We focus on developing a deep learning model to classify glomeruli images into two categories: globally sclerotic and non-globally sclerotic. The classification is performed using EfficientNetB3, a powerful convolutional neural network architecture that balances model size and performance.
EfficientNetB3 is chosen due to its balance between accuracy and efficiency. It leverages a compound scaling method that uniformly scales all dimensions of depth, width, and resolution using a set of fixed scaling coefficients. Given the problem statement, EfficientNetB3 allows us to achieve better performance with fewer parameters compared to other architectures.
Images are loaded from specified directories and converted to RGB format.
Images are resized and padded to a uniform size of 300x300 pixels (to satisfy the constraints of EfficientNetB3) while retaining maximum information.
Additional data is generated through transformations including random scaling, translation, and noise addition to prevent overfitting.
Image pixel values are normalized to the range [0, 1] by dividing by 255.
The dataset is split into training and testing sets using stratified sampling to maintain the balance of classes.
Initial training is done with the base EfficientNetB3 layers frozen. Fine-tuning involves unfreezing the top layers and training with a lower learning rate to improve model performance.
The model is evaluated using:
The proportion of correctly classified images.
Binary cross-entropy loss to measure the error in classification.
The ratio of correctly predicted positive observations to the total predicted positives.
The ratio of correctly predicted positive observations to all observations in the actual class.
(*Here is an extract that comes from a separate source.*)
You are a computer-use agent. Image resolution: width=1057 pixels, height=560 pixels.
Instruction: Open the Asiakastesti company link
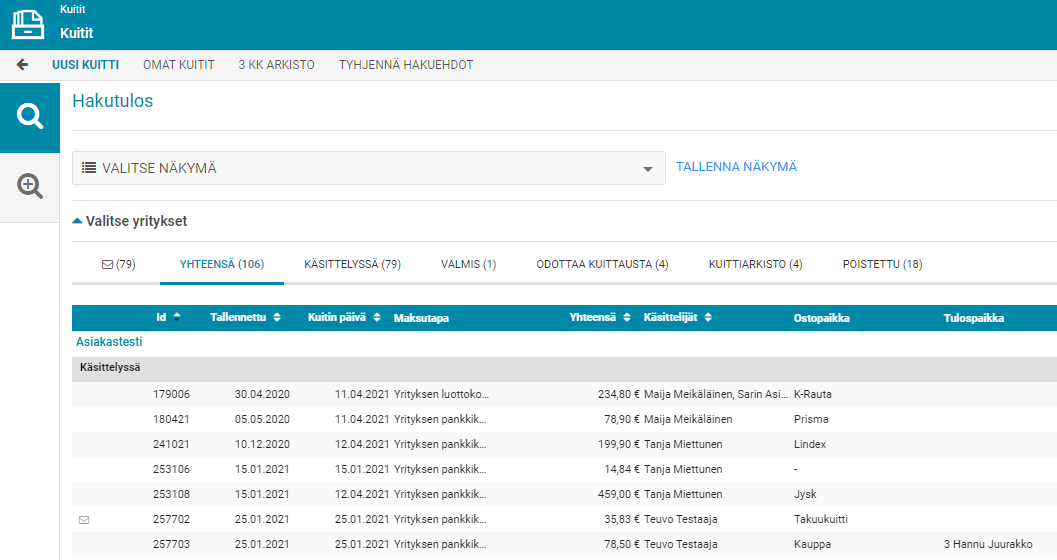(102, 342)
A confusion matrix provides a detailed breakdown of correct and incorrect predictions for each class.
- TensorFlow
- OpenCV
- NumPy
- h5py
- scikit-learn
- matplotlib
- zipfile
- gc
6.2.1. Method-1: Building Dataset From Scratch, and then using it to train and fine tune the Deep Learning Model, through Google Colab/Kaggle
- Upload the images dataset (Zip file Recommended) in Google Drive to access it in Google Colab/Kaggle if google colab services are not enough.
- Upload the jupyter notebook file(Datagen_b3modeltrain.ipynb) to your Google Colab/Kaggle.
- Follow the cells in the notebook to execute the preprocessing steps, model training, and fine-tuning. a. Import the required libraries. b. Execute the functions to convert images to vectors, resize, and pad them. c. Perform data augmentation and save the processed data into an HDF5 file. d. Load the data from the HDF5 file and normalize it. e. Split the data into training and testing sets. f. Define and compile the EfficientNetB3 model. g. Train the model with frozen layers and save it. h. Unfreeze the top layers, fine-tune the model, and save the final model.
6.3.2. Method-2: Using the pre built dataset (built based on images dataset) directly and Training the deep learning Model
- Upload the Dataset (.h5 file) in Google Drive to access it in google colab/ in kaggle and access it in Kaggle.
- Upload the jupyter notebook fileModel.ipynb to your Google Colab/Kaggle.
- Follow the cells in the notebook to Train the Deep Learning Model.
- Do not forget to download the Trained EfficientNetB3 model and make sure to include it in your working directory while executing evaluation.py. To execute evaluation.py, you can use any IDE/Open source environments like vscode(recommended)/Google Colab/Kaggle.